# Buying used body + new lens / all new / all used?



## stevco (May 3, 2010)

Hello,

I have some problems about soon buying a digital camera and lens.
Currently I am shooting with analog camera Minolta srt 101, mostly with rokkor 58mm 1.4 and i am satisfied with this focal length/dof/speed, and i like the quality and usage of fixed lens. Both lens and camera are 30+ years old but i haven't any problems, but I am seeing more risk into buying used Digital body.

I want a digital body + 50mm 1.4 lens

I like Canon body more, but Nikkor 50mm 1.4 are better. So if I'm looking more into having the beter lens than the body i guess it's better to go for Nikon body too.

My questions are:

Should I buy used 50mm 1.4 or brand new? (in Macedonia, Europe, the price for Nikkor 50mm 1.4D is 320+ euro for new lens, in USA around 300 bucks, if i have a chance to buy from there)
(the only used nikkor 50mm 1.4 here are 230+ euro, 1,5 year used, and used one are very rare here).

Is it OK buying a used cheaper body and invest more into lens?
Should i expect to have more possible problems with used body than with lens (physical/funcitonal) problems?

My conclusions:

I would like to buy a FF dlsr than APS-C, since new FF cameras are expensive, maybe my only acceptable choice is Canon 5D (what do you think for this now quite old body so late in the game?)

For APS-C used body, I woud like to have something around Nikon D200, D90etc, or, Canon 450D, 40D, 50D etc.
For a full frame, i often see here used Canon 5D body for around 700-800 euro.

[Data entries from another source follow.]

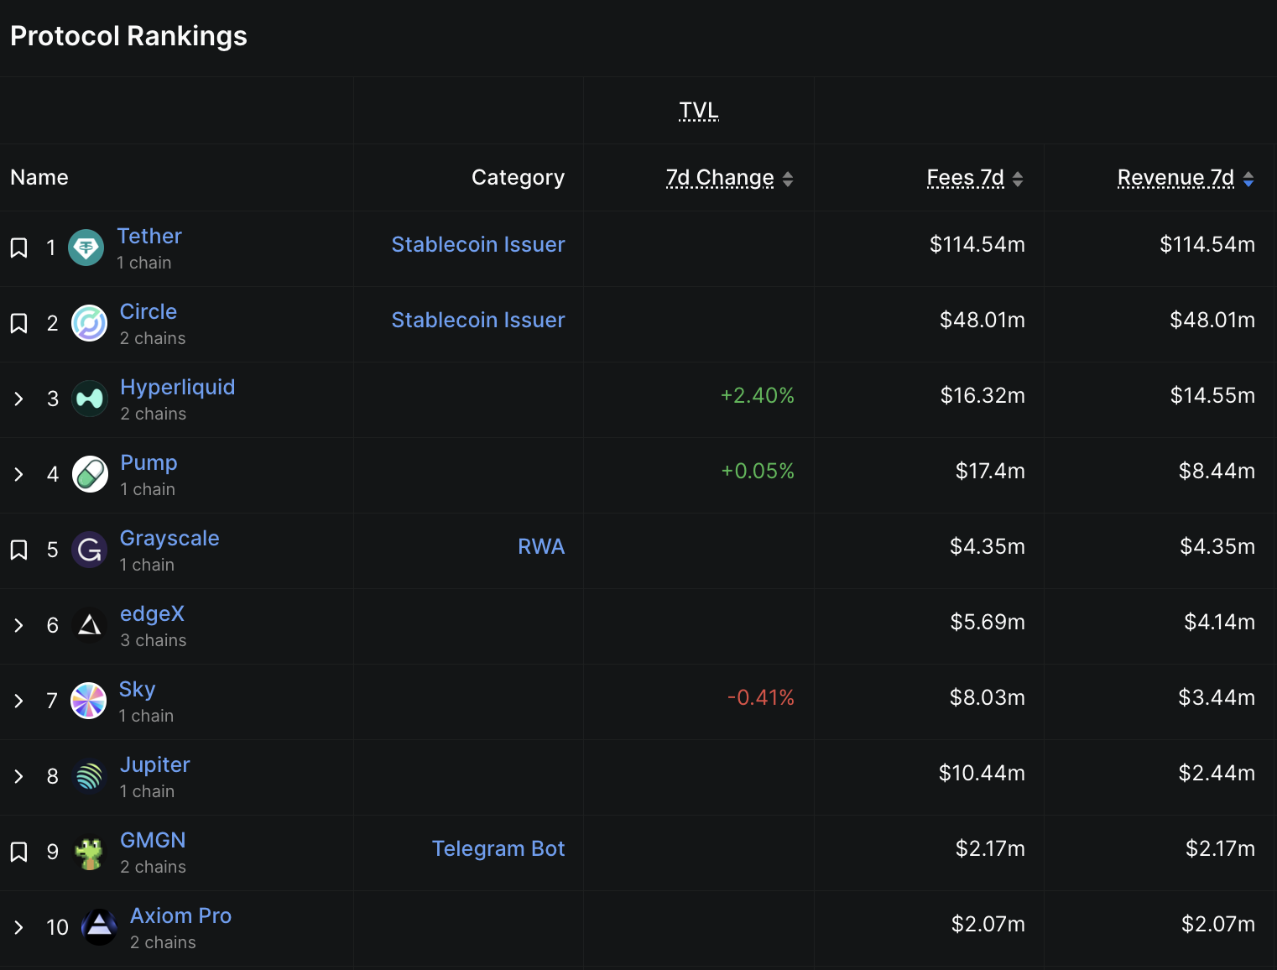Expand the Axiom Pro row
Screen dimensions: 1277x970
18,927
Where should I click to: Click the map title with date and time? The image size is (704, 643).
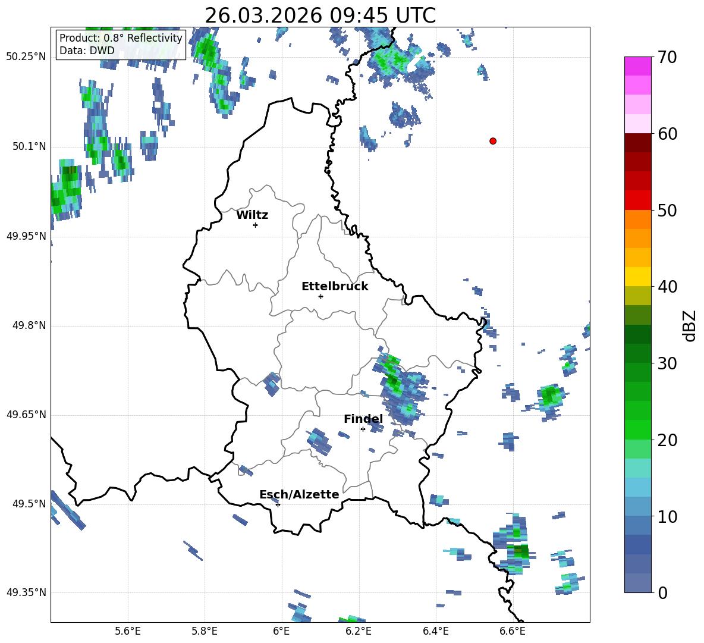(320, 15)
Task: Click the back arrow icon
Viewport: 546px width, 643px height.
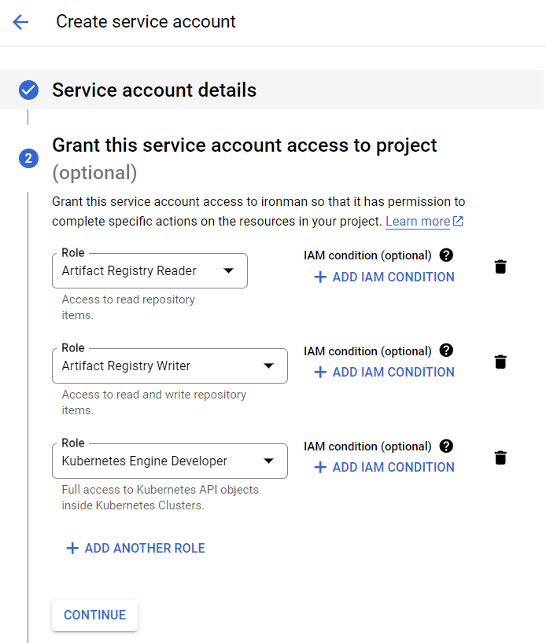Action: pyautogui.click(x=20, y=22)
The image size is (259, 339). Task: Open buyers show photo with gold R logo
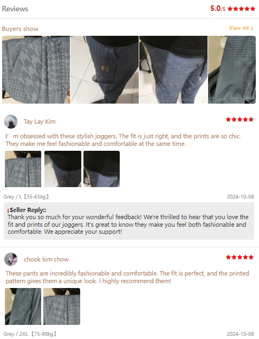105,69
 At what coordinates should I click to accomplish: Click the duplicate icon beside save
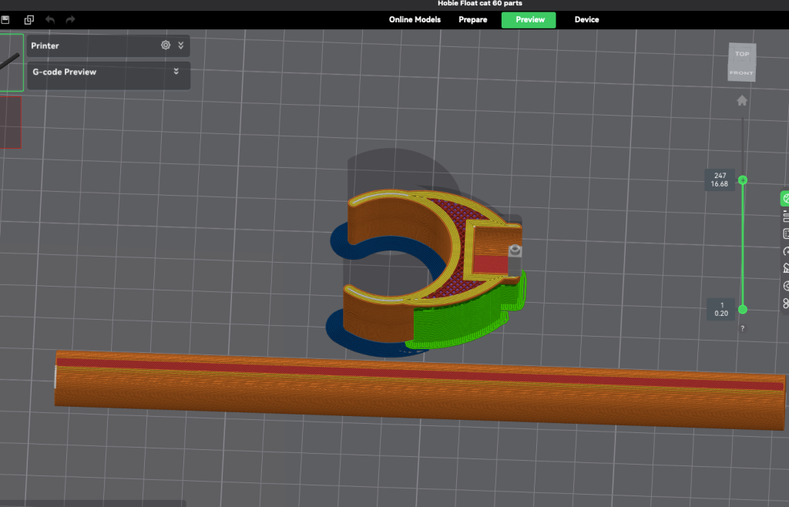29,19
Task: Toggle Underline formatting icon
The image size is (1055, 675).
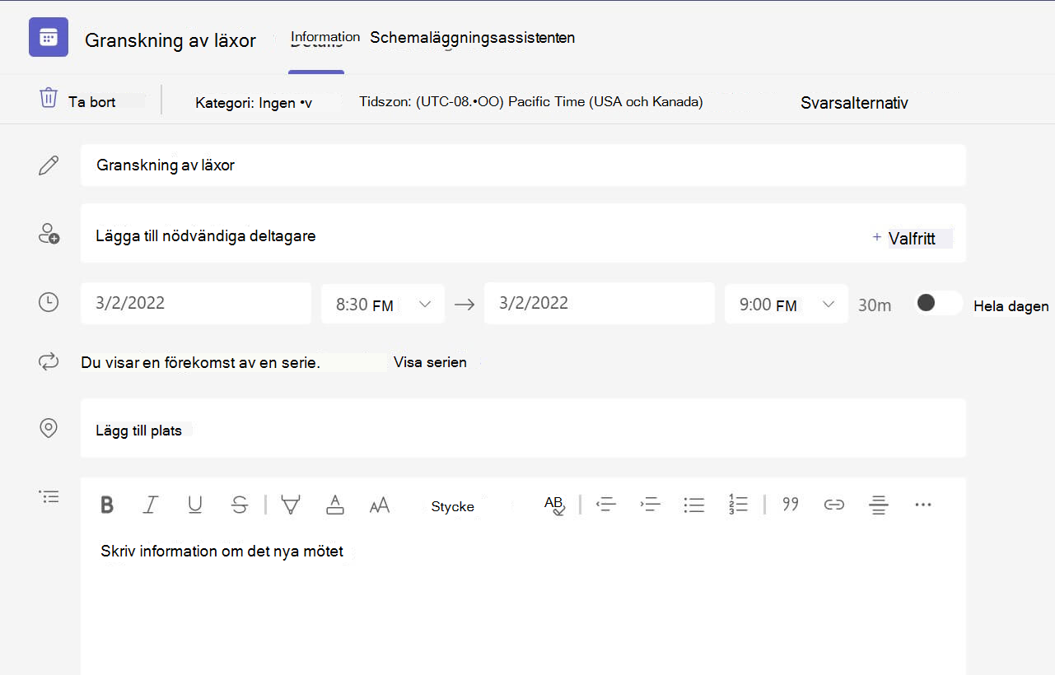Action: pos(195,505)
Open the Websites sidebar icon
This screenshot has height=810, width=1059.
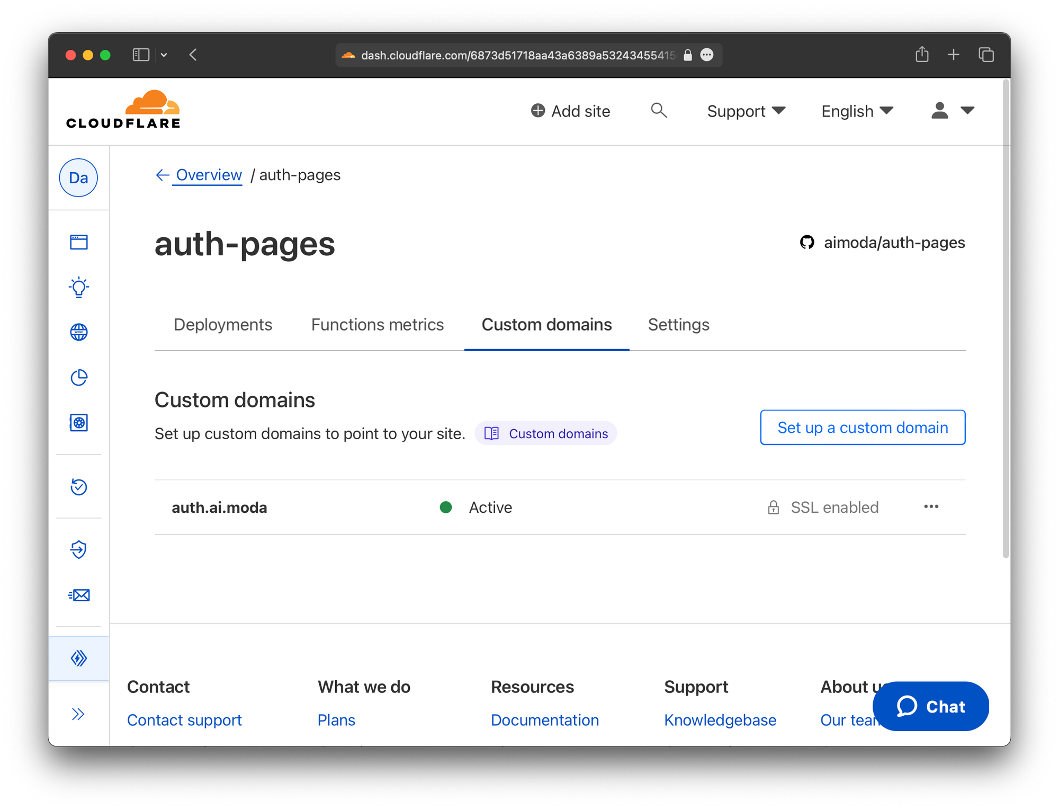click(79, 242)
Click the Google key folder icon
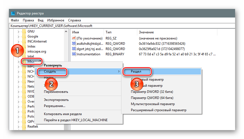Image resolution: width=244 pixels, height=139 pixels. pos(24,36)
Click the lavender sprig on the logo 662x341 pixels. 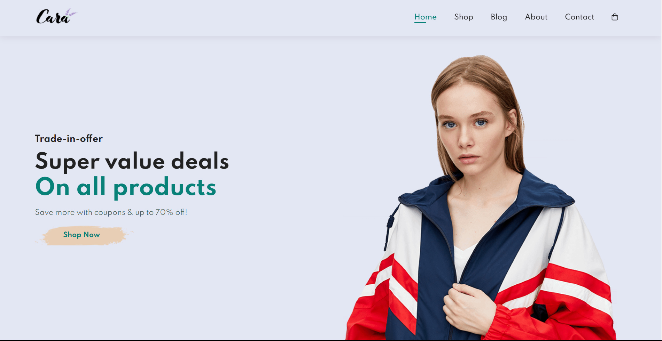[71, 13]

I don't want to invest much in a body, since the price of the bodies decrease rapidly and the market rapidly offers new models.. But, the quality and the price of the lens it is more constant.
Shooting with analog camera, the body doesn't make much imput and difference to me, but with analog body the sensor it's most important thing.

I don't shoot my wide-angle, so also a wide-zoom would be OK to have.

Thank you in advance,
Stevco


----------



## ghache (May 3, 2010)

i bought pretty much everything used.


----------



## cnutco (May 3, 2010)

I am not too sure how the used market is across the pond, but here it seems that there are more Nikon products in the used market than Canon.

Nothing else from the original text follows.